We can take this gestural aspect of language a step farther. Gaston
Bachelard suggest, for example, that the word "clignoter" (to wink) sounds
like what it means: the varying muscular effort/intensity of winking is
mapped onto the sound of the verb. I can hear this--the "gn" or "ñ"
(Spanish) sound has something of the press and release of a wink to it. It's
speculative, yet not entirely unreasonable to think that language is formed
by such underlying, ultimately neurological processes. Poets exploit
language as if such a process were at work.
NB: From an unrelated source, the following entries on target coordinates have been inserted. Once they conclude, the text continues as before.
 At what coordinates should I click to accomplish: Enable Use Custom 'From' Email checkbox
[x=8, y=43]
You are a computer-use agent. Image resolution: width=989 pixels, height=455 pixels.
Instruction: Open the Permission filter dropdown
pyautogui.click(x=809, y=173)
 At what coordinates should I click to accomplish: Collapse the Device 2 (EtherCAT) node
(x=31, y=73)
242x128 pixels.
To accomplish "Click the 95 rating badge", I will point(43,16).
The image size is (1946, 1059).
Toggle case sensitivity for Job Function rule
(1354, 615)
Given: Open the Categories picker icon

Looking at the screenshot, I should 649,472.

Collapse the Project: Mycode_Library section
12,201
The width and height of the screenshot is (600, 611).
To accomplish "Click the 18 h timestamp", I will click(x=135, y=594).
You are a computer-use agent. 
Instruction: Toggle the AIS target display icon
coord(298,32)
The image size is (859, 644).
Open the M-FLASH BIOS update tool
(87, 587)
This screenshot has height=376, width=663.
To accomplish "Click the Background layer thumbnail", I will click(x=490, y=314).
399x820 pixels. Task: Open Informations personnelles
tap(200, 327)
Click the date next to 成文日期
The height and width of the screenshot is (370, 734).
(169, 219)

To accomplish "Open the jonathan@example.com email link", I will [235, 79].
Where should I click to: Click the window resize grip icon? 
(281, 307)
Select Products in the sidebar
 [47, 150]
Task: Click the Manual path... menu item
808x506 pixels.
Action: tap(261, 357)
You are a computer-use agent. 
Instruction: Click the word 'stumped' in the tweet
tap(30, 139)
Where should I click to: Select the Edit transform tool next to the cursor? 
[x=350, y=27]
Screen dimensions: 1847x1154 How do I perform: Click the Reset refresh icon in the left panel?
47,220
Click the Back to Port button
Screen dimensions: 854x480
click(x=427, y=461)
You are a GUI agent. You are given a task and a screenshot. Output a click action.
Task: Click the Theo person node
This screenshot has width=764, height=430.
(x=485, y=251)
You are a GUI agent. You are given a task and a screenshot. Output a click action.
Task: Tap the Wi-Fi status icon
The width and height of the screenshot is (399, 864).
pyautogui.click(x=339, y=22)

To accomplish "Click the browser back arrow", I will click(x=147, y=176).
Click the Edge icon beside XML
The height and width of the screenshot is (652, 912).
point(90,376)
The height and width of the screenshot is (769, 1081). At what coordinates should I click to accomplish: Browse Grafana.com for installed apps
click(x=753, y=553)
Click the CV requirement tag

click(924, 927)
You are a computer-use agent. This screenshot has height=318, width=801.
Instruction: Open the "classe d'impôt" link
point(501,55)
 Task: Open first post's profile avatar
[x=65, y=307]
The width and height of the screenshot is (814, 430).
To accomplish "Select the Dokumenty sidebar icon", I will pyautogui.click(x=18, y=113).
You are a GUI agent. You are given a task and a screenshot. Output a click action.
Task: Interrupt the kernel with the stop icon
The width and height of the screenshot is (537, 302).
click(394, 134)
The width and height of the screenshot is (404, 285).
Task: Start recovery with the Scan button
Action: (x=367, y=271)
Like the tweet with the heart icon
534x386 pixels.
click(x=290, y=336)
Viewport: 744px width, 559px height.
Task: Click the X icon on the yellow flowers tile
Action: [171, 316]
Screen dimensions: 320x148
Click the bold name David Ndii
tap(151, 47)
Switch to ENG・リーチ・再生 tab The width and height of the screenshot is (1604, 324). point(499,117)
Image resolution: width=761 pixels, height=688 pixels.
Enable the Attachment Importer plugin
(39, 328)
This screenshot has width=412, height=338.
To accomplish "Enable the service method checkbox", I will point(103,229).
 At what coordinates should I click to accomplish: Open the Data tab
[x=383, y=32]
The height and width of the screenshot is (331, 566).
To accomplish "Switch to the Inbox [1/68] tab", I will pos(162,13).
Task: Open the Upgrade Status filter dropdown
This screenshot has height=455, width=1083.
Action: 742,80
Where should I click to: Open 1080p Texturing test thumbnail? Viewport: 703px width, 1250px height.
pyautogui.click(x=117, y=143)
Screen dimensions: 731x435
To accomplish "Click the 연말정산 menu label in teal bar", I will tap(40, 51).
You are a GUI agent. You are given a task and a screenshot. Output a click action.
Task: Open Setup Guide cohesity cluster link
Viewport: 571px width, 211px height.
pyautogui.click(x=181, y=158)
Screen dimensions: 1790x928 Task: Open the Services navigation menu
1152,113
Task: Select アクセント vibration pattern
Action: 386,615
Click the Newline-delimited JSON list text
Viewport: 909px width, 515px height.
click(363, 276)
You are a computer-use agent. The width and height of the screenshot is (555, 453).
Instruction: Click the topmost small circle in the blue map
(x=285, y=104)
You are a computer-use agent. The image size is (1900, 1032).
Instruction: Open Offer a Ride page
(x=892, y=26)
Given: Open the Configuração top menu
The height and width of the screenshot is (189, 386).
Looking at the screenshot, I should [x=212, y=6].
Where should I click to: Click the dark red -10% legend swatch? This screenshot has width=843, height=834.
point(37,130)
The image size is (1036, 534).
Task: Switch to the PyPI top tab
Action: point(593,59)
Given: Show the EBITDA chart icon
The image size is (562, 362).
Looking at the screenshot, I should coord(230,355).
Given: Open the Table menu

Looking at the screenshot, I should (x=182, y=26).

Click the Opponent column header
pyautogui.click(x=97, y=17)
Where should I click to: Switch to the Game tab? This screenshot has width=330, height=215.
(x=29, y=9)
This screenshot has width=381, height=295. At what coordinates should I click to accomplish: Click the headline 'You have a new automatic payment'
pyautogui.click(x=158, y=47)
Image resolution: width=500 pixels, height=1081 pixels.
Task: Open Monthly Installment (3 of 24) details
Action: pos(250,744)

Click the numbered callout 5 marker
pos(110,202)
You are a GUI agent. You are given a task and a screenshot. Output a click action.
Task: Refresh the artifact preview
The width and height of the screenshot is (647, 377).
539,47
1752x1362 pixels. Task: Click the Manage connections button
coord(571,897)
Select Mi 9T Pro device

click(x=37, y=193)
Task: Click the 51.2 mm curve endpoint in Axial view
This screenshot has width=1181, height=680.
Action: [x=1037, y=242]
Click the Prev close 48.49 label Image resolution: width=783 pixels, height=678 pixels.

And metaphor, that was long thought of an an adjunct or ornament to
language, now seems to be revealed as a window into the way the mind
structures meaning. I'd just point for the moment to the work of Gilles
Fauconnier and Mark Turner (http://www.markturner.org/#ARTICLES, see
"Rethinking Metaphor") and Goerge Lakoff and Mark Johnson (Metaphors We Live
By, etc.).
I would would suggest that intersense transfer, if it is common to all
languages just as metaphor apparently is, also offers a window on the
functioning of hte brain.
Will try to write more a little later, have to go now.